Heterogeneous catalysts have been widely in use for air pollution abatement for decades, most commonly as catalytic converters in internal combustion engine vehicles. Nevertheless, applications of catalysis in air treatment, beyond regulated pollution abatement, have become increasingly limited due to the significant use of scarce platinum group metals (PGMs) and the high energy cost associated with maintaining elevated temperatures required for catalysis. Yet, catalysts hold great promise for broader air purification applications, including indoor air purification, if they could overcome issues related to their price, stability, and operating costs.

Boston-based start-up, Metalmark Innovations, Inc., is developing and commercializing a new approach for producing heterogeneous catalysts from the nanoscale up, with funding from the National Science Foundation (NSF). The catalyst material forms the basis of Metalmark’s new air purification system to remove and destroy a broad spectrum of organic pollutants, such as pathogens and wildfire smoke particulates, to deliver cleaner air.
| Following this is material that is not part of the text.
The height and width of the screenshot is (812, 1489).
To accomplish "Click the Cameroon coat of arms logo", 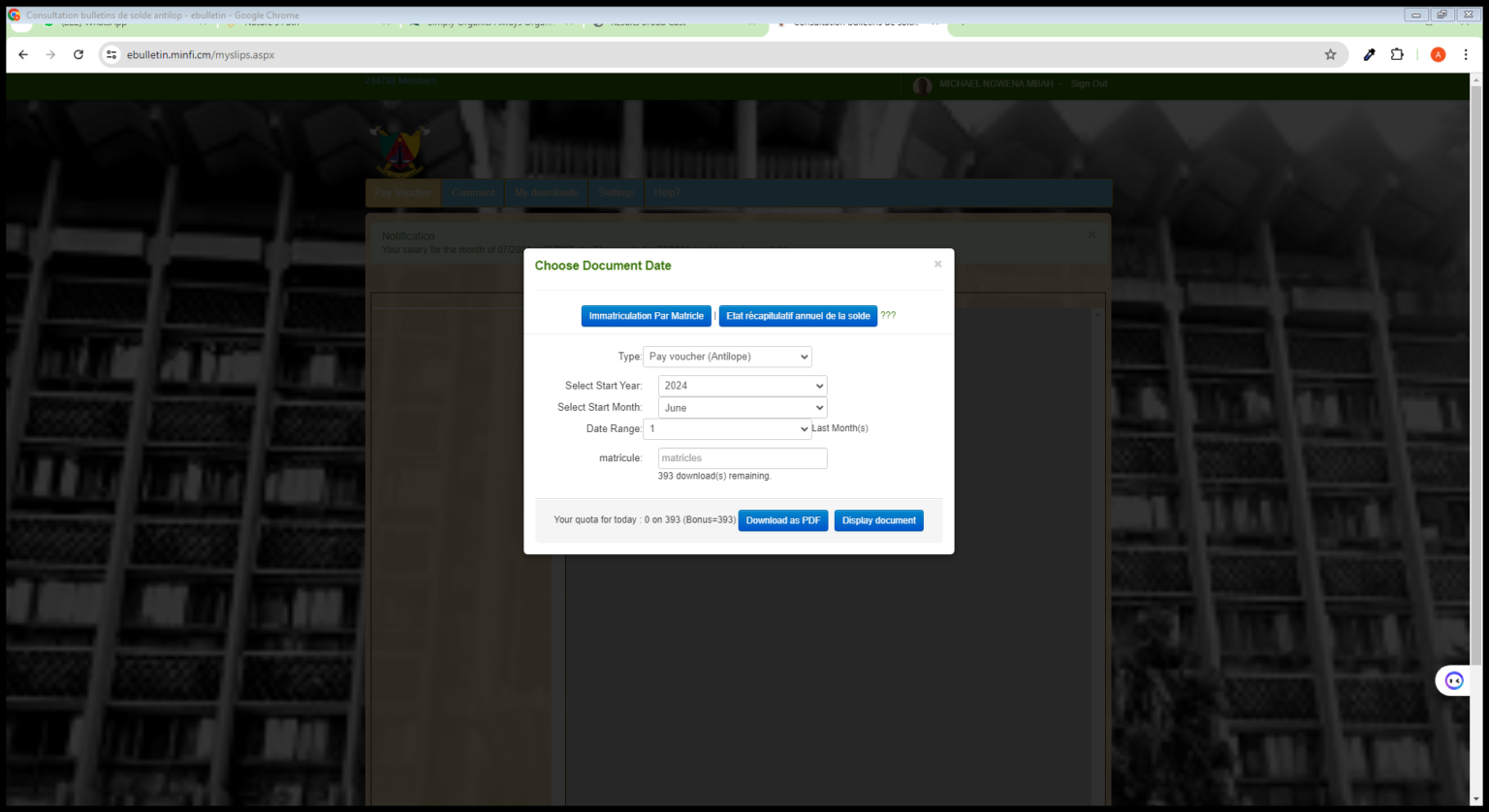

▲ The Metalmark process uses low-cost, colloidal assembly-based techniques to create highly porous ordered catalytic arrays, with active metal nanoparticles (MNPs, e.g., Pt, Pd) positioned precisely at the pore-matrix interface. Such novel catalytic structures can be created on a variety of substrates.

The novel, bioinspired catalyst material preparation is driven by a colloidal self-assembly process, in which templating colloidal particles (of a few nanometers to several micrometers in size) are decorated with catalytic nanoparticles to form 3D nanostructured frameworks. The subsequent removal of the colloidal particles results in a porous network of metal oxides that features high surface area as well as excellent distribution and retention of catalytic nanoparticles. The catalytic nanoparticles may be made of platinum, palladium, gold, silver, or virtually any other stable metallic or nonmetallic particles.
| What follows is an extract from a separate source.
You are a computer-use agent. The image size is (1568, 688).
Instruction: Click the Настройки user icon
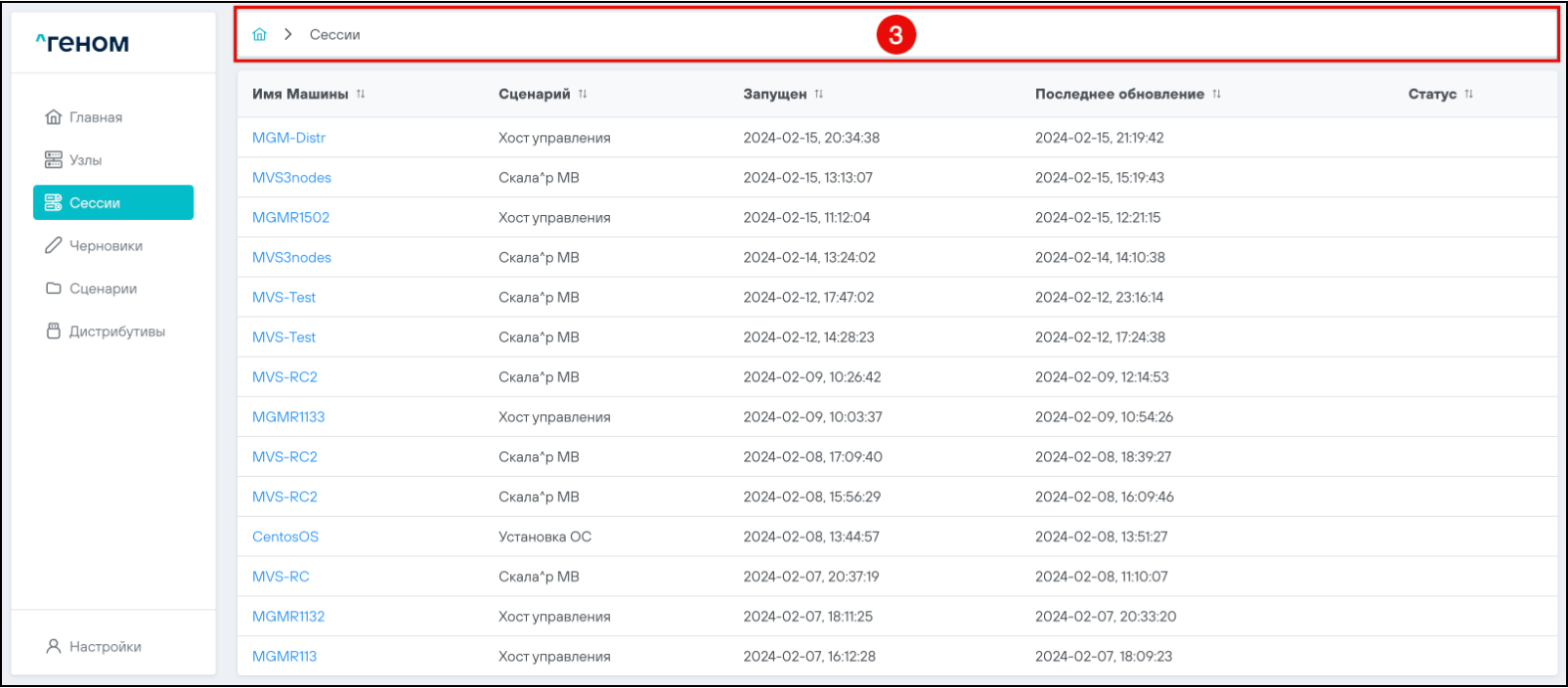click(x=54, y=646)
Owing to the material’s high surface area and easily accessible nanoparticles, the novel catalyst has been shown to achieve the following when compared with relevant commercially available catalysts: lower reaction initiation temperatures (by 20–100°C); reduction in the overall amount of the PGMs (up to 95%) required to support a similar performance; and complete oxidation of volatile organic compounds (VOCs). Furthermore, by anchoring nanoparticles within the metal oxide framework, the material substantially improves stability and durability against agglomeration even under harsh operating conditions (>850°C). The highly modular approach also enables mixing and matching of a variety of material combinations, leading to a large design space for targeting various airborne organic pollutants simultaneously.
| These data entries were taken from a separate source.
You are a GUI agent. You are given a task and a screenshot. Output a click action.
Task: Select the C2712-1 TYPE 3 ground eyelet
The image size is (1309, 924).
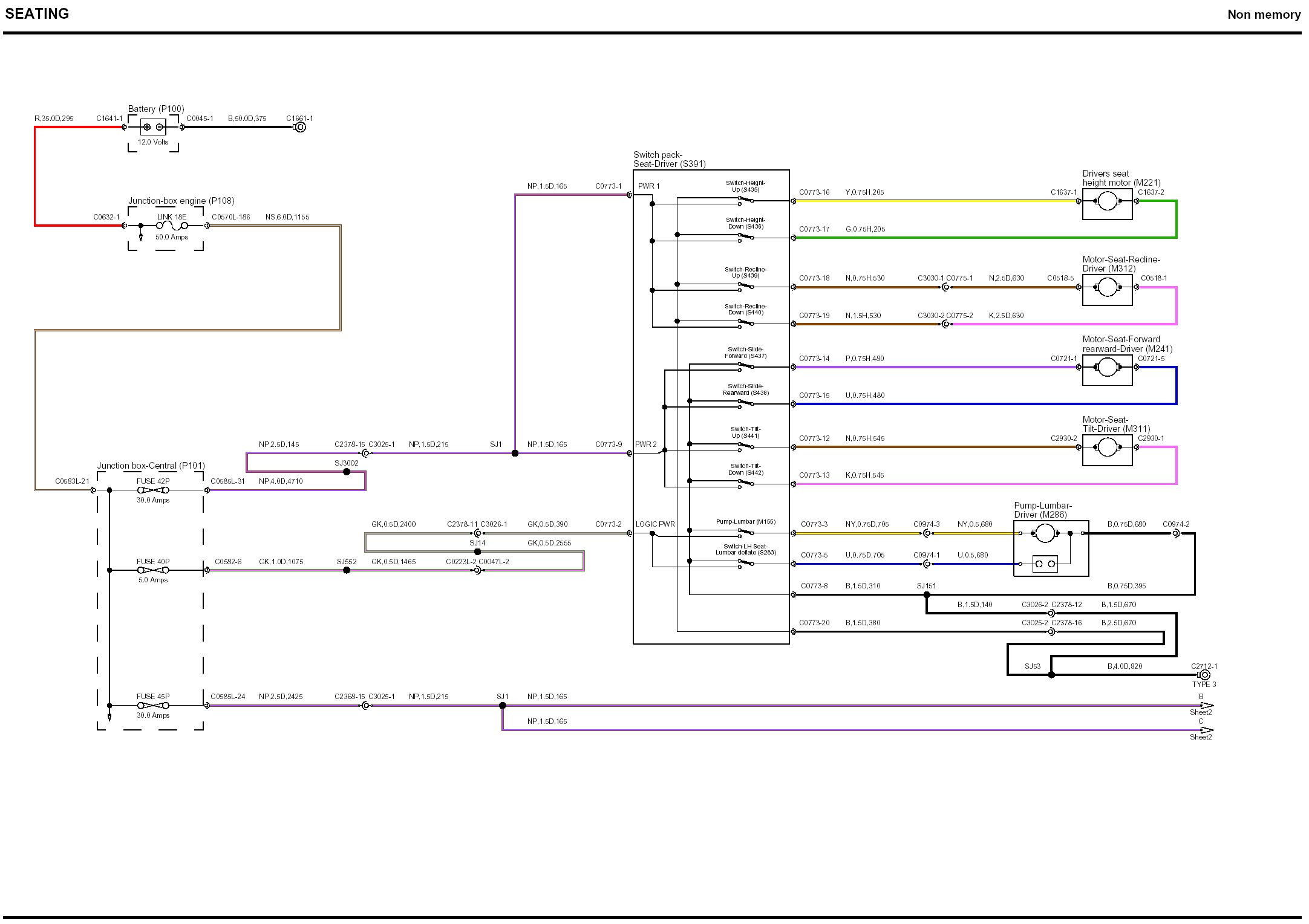(x=1204, y=675)
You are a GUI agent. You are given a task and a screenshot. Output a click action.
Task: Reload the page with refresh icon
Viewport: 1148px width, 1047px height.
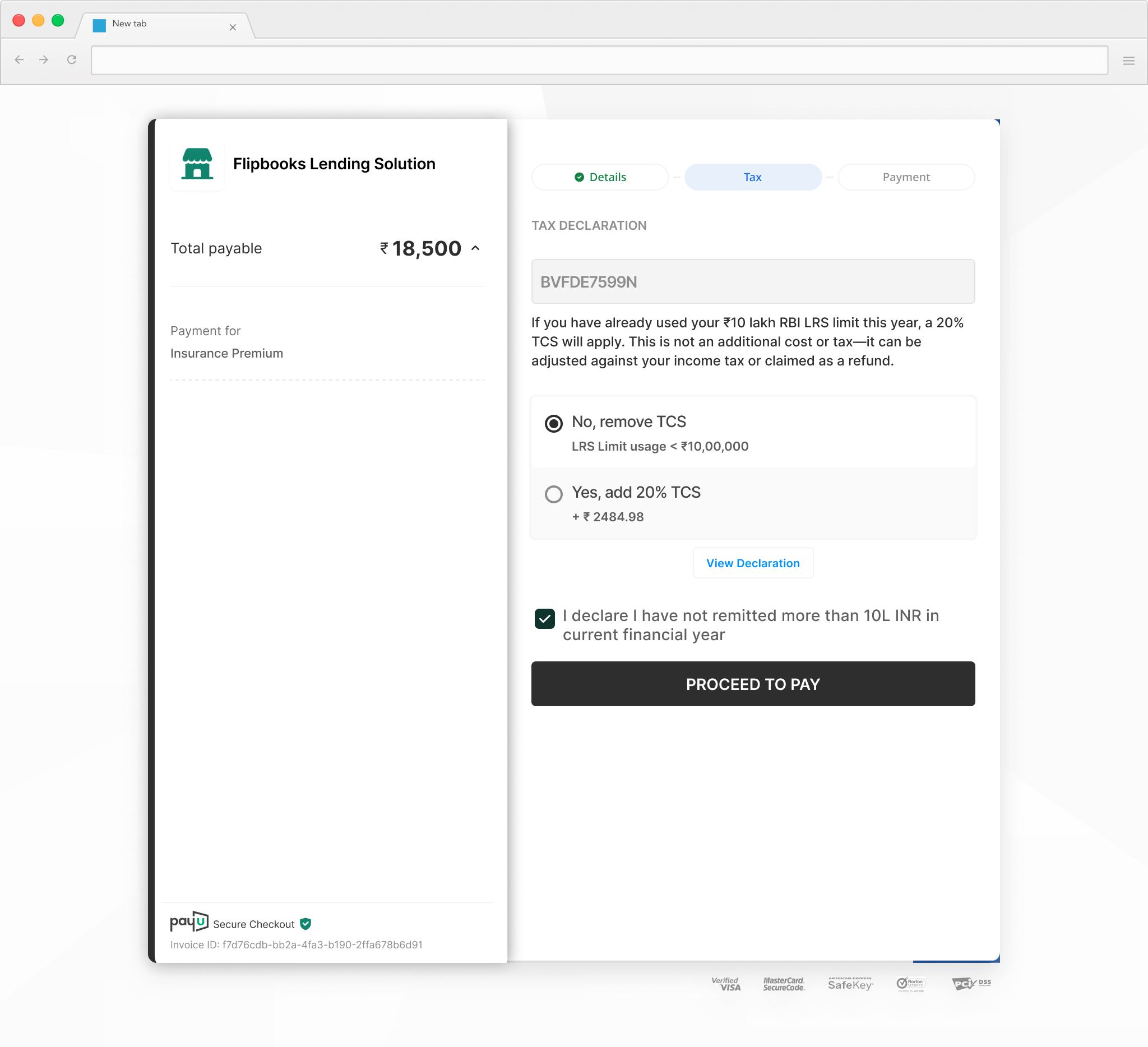(x=72, y=60)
Together, these features make the material relevant for improving general air quality. Submicron particles make up the vast majority of indoor air particles, including viral aerosols emitted by infected individuals. Similarly, over 90% of wildfire smoke particulates are submicron.

Leveraging Metalmark’s materials platform, the catalyst’s nanostructure can be designed to effectively target the removal of submicron pollutants and pathogens. The material has been demonstrated to achieve over 99.99% reduction of airborne viral and bacterial pathogens when applied as a coating on complementary filter substrates. Elevating the temperature within the air purification system activates the embedded catalysts to inactivate pathogens and completely destroy arrested particulates without the generation of byproducts such as VOCs, ozone, or ions. In addition, the air purification system offers a lifetime of up to 10 times longer than comparable commercial filters and sorbents, with an expected total cost of ownership much lower than the current state of the art.

The start-up is scaling their system from an air purification pilot testbed to a full-scale commercial design capable of treating a space up to a 1,000 ft2 per purification unit. Integration into HVAC systems is also possible with some system modifications. Metalmark targets product launch in 2022.

This technology was funded through the NSF Small Business Innovation Research Program.

This article was prepared by the National Science Foundation in partnership with CEP.